Educando
para a Cidadania
Os
Direitos Humanos no Currículo Escolar

A REALIDADE DA
FÍSICA E A FÍSICA DA REALIDADE
Para começarmos a escrever este artigo
foi fundamental a escolha de um enfoque. Tínhamos muitas
possibilidades. Resolvemos, pois fazer uma breve análise da Física em
lugares bem definidos. Inicialmente, uma pergunta: a realidade da
Física, como disciplina, confunde-se com a física da realidade? A
princípio a resposta parece óbvia: “é claro”! Façamos, porém,
raciocínio mais complexo. Ao analisarmos a expressão “a realidade da
Física”, devemos levar em consideração que não existe apenas “uma”
realidade. Se vivemos num país subdesenvolvido, terceiro-mundista, onde
as desigualdades econômicas são enormes, onde encontramos “seiks”
abonados ao lado de gente que não consegue sequer alimentar-se, podemos
só aí encontrar duas realidades, dois mundos. O primeiro, que tudo
compra, isto é, que pode fazer investimentos altíssimos na área
científica, possuindo, algumas vezes, tecnologia de ponta, utilizando
diuturnamente a Física para o seu “bem-estar”. Ao mesmo tempo, um
segundo que nada compra, marginal, que sobrevive e que, por isso, não
tem tempo sequer para preocupar-se com a educação e menos ainda para
pensar a Física, tida como disciplina enfadonha e pouco comprometida
com o cotidiano. Falando em educação na perspectiva do ensino formal,
caberia perguntar: como se dá o ensino-aprendizagem da Física dentro
da sala de aula? Também aqui, encontramos algumas práticas peculiares.
Há, por exemplo, o ensino da Física ortodoxa, que se encontrava já
nos livros de cinqüenta ou sessenta anos atrás, hermética, pouco
acessível. Esse procura, de forma mais acadêmica possível, informar os conteúdos, supondo
que aprender é para poucos que, por destino ou, quem sabe, fatalidade,
nasceram para isso. Mas há também aquele ensino que, de maneira
velada, traz essa mesma realidade travestida numa roupagem atual.

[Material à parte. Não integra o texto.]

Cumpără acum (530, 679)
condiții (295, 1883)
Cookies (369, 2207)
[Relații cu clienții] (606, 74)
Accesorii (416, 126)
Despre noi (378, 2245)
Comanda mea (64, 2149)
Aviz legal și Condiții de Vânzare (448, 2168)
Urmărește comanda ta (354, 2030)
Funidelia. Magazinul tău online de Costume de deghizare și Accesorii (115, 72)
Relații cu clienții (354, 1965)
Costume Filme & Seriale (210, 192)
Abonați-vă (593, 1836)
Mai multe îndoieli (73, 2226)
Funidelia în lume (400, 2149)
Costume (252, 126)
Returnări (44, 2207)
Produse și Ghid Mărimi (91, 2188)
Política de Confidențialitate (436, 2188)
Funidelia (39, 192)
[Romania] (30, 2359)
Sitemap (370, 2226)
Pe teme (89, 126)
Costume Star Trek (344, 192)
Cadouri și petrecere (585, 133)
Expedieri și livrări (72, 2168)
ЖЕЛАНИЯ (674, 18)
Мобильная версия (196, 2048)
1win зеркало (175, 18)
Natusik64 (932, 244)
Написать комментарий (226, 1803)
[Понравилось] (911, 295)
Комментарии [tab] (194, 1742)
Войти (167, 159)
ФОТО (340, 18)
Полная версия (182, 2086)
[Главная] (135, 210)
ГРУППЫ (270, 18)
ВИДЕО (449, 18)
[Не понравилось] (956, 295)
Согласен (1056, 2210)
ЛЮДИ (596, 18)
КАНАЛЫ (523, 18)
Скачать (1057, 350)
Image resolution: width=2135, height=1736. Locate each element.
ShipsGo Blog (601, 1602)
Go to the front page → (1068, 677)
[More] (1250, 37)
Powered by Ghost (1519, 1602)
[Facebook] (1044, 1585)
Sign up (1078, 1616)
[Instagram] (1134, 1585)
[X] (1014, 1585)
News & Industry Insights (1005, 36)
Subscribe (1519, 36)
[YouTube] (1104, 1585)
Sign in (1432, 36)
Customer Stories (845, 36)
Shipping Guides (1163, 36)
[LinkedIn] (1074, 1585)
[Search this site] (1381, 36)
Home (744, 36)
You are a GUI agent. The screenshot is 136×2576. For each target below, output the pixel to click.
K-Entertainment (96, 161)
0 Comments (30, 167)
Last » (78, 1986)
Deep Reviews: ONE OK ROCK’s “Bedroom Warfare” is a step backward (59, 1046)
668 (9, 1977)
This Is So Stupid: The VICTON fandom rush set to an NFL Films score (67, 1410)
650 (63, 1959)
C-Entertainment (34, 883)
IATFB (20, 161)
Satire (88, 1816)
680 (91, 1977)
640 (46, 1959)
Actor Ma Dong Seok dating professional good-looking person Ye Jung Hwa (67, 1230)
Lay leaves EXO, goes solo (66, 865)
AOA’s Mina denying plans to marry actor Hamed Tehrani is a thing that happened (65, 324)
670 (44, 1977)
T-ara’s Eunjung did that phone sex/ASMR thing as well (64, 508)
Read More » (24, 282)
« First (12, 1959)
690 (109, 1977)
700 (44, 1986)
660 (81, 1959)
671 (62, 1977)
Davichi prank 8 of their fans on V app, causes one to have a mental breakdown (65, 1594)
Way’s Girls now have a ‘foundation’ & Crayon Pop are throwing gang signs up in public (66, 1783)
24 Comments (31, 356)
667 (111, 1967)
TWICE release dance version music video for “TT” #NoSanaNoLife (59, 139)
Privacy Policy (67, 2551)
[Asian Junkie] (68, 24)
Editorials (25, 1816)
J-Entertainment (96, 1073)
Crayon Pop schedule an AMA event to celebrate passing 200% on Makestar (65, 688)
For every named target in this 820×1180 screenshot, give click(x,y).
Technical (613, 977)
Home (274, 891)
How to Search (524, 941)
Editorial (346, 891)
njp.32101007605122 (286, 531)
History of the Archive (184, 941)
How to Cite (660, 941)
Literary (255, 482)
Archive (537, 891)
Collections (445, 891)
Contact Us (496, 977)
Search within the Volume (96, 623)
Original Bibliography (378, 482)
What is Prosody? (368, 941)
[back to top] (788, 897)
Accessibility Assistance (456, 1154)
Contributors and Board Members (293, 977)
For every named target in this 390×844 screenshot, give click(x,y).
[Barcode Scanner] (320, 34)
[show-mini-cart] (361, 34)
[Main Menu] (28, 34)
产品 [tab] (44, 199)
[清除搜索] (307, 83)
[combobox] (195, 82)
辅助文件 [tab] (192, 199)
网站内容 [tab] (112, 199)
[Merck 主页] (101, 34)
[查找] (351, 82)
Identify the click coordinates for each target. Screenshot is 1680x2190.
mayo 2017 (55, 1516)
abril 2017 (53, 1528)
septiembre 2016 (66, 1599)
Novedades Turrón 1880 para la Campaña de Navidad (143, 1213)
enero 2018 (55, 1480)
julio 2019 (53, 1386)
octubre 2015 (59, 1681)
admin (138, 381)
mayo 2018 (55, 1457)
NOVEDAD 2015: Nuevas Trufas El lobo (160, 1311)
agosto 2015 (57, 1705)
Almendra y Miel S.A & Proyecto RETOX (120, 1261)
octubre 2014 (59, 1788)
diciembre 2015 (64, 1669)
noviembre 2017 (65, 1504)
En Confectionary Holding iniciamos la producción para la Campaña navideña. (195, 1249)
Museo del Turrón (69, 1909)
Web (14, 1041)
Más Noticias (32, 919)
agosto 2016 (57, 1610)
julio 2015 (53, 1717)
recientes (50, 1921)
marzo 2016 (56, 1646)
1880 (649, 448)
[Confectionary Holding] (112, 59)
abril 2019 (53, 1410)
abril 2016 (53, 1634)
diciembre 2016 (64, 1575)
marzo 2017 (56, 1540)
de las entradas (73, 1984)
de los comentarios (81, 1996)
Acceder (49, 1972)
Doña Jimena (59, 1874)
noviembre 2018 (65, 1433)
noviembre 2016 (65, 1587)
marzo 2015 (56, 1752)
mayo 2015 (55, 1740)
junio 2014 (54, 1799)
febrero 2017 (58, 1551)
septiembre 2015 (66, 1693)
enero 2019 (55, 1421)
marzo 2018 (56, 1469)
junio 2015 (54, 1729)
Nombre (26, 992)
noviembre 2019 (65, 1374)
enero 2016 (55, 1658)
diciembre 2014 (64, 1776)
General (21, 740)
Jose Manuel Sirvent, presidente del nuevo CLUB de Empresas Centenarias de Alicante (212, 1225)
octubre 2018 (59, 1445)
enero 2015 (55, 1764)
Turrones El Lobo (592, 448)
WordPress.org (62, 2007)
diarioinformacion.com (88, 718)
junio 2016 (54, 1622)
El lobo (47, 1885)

Antigos e ortodoxos conteúdos com pelagem colorida, práticas “modernas”,
da mesma forma “informam” e muitas vezes “despejam” a Física
como um fardo a ser carregado.
Infelizmente, esta realidade é a que
percebemos com mais freqüência e onde se joga maior ênfase. Há,
contudo, outra perspectiva, minoritária, é verdade, incipiente, é
verdade, mas com muita gana de firmar-se. Uma perspectiva de construir o
objetivo maior não apenas na informação, mas na formação. Uma
perspectiva desalienada, preocupar em gestar consciências críticas,
debruçadas sobre os problemas do mundo em que vivemos. É a partir
desse mundo, que precisamos elaborar pactos de convivência, de
respeito, de amor ao próximo e de responsabilidade diante desses
valores. O educador necessita estar axiologicamente posicionado no
sentido de vivenciar (e fazê-lo junto a seus alunos) um código
ético-moral internalizado e explicitado através da prática concreta.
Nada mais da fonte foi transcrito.